:: Exercise objective ::
Copy the items from the line that contains "This screenshot has height=1131, width=1060." up to and including the line that contains "Action: pyautogui.click(x=113, y=187)", reproducing those lines without change.

:: Given data ::
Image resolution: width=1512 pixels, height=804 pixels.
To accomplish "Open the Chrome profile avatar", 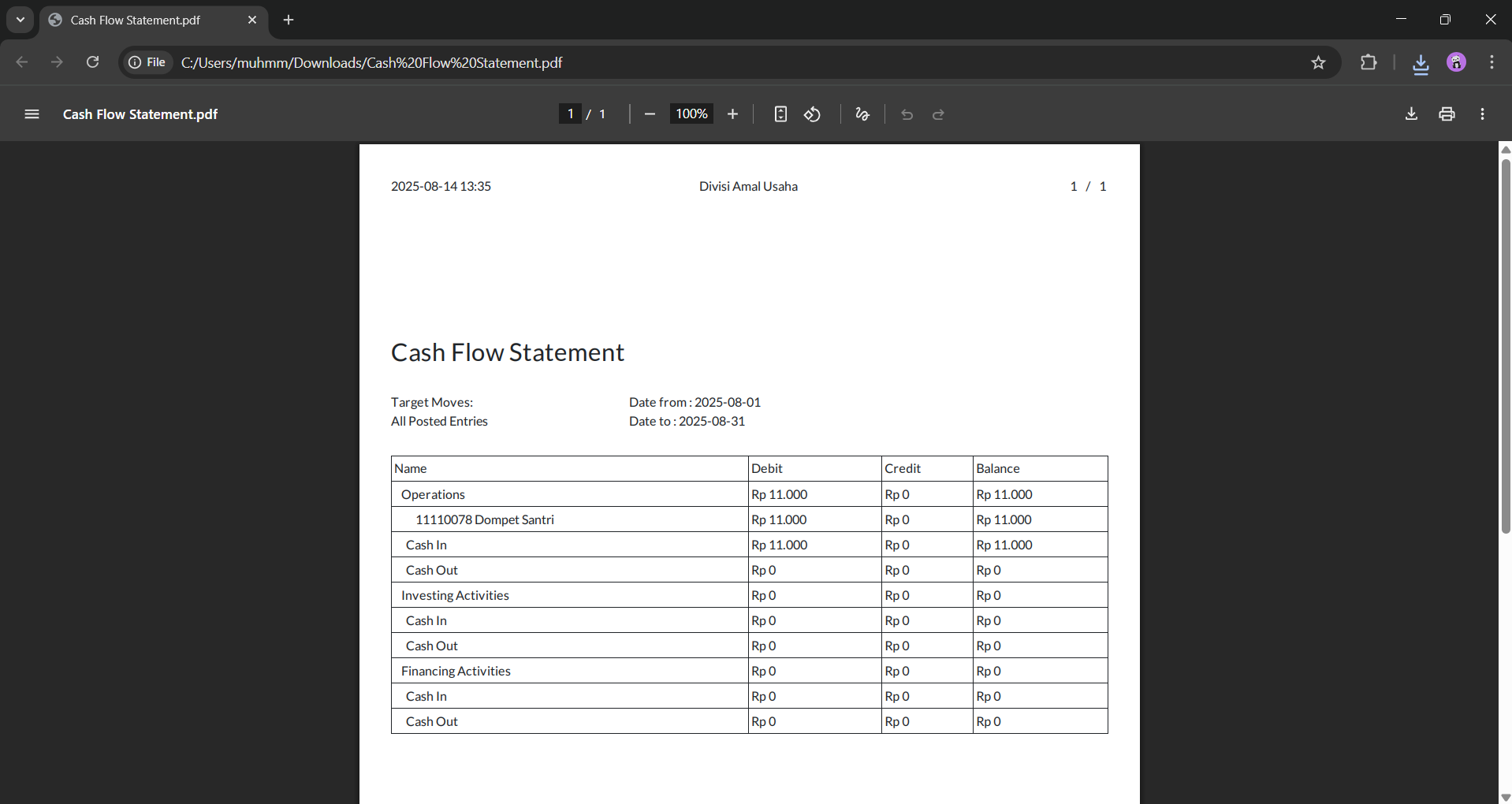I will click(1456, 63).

--

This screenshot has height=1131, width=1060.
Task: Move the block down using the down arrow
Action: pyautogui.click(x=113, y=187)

:: Written response ::
This screenshot has height=1131, width=1060.
Task: Move the block down using the down arrow
Action: pyautogui.click(x=113, y=187)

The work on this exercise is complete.